1 and 2 are a circuit diagram of a conventional example and a waveform diagram for explaining the operation, and FIGS. 3 and 4 are a circuit diagram of one embodiment of the present invention and a waveform diagram for the operation thereof. (1) …… Error amplifier, (2) …… Variable reference voltage acquisition circuit, (3) …… Variable voltage acquisition circuit (Miller integrator), C ₁ … Capacitor, R ₁ … Resistance, A …… Calculation amplifier,
(4) …… Constant voltage acquisition circuit, E …… Unstable DC power supply, R ₂ ,
R ₃ …… Voltage resistance, CV …… Voltage clamp circuit, (5) ……
Error amplifier, V _B …… bias power supply, D …… reverse current blocking diode, R ₄ …… resistance.

 ─────────────────────────────────────────────────── ─── Continuation of front page (72) Inventor Jun Senda 1015 Kamiodanaka, Nakahara-ku, Kawasaki-shi, Kanagawa Within Fujitsu Limited (56) Bibliographic references Sho 55-103718 (JP, U)

Claims (1)

[Claims] 1. A power supply device, a variable reference voltage acquisition circuit that rises from 0 volt to a predetermined voltage within a predetermined slow start time, and an error between an output voltage of the variable reference voltage acquisition circuit and an output voltage of the power supply device.
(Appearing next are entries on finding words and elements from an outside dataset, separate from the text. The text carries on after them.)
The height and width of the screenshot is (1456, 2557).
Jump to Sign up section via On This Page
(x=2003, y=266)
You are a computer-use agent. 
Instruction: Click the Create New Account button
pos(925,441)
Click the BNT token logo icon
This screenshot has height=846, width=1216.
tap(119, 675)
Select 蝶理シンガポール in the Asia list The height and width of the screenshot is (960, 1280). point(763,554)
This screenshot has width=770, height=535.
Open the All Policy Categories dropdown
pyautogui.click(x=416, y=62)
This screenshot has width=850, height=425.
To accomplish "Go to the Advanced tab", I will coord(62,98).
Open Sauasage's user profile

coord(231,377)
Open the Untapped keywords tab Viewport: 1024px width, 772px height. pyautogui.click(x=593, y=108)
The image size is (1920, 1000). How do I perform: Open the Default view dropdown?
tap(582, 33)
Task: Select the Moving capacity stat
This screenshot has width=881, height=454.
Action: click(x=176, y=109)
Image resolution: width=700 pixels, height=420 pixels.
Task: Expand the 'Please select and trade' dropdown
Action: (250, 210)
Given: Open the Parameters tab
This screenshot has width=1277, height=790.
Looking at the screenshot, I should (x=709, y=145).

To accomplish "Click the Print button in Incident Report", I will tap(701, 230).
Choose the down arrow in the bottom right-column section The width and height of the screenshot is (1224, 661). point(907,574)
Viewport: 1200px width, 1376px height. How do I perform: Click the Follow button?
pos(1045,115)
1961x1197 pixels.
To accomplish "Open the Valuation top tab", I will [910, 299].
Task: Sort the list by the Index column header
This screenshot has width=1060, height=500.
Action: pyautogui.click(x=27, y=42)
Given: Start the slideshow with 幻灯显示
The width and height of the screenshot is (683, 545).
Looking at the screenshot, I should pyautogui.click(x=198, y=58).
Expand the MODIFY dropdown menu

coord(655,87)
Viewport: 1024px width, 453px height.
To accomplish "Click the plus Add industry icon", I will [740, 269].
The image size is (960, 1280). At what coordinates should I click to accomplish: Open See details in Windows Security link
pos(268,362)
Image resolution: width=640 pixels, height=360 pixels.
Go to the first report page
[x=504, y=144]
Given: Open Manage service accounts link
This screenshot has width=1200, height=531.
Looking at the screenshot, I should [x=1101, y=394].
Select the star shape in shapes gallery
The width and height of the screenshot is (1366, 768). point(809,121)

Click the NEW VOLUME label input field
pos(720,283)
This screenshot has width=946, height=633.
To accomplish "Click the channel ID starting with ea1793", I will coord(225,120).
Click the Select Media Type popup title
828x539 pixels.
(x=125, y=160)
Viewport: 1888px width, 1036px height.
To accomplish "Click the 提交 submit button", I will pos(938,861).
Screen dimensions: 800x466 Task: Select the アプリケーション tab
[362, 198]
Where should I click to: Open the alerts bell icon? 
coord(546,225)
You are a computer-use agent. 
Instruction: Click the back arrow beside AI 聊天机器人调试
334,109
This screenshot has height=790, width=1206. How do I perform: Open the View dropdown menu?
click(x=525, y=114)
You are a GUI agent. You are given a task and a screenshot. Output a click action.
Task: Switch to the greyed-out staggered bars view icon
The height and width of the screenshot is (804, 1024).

An error amplifier that detects the voltage and controls the output voltage of the power supply device so that the error voltage becomes zero, and starts the power supply device by slowly starting the output voltage of the power supply device from 0 volt to a predetermined voltage. In the circuit, when a stepped voltage is generated at the start of rising as the output voltage of the power supply device, a large current is supplied to the variable reference voltage acquisition circuit until the output voltage of the variable reference voltage acquisition circuit reaches the stepped voltage. A rapid rising circuit for supplying is provided between the input and output of the variable reference voltage acquisition circuit, and the output voltage of the variable reference voltage acquisition circuit is set to the stepped voltage. A start-up control circuit for a power supply device, which is characterized in that it is made to rise rapidly until a pressure level is reached.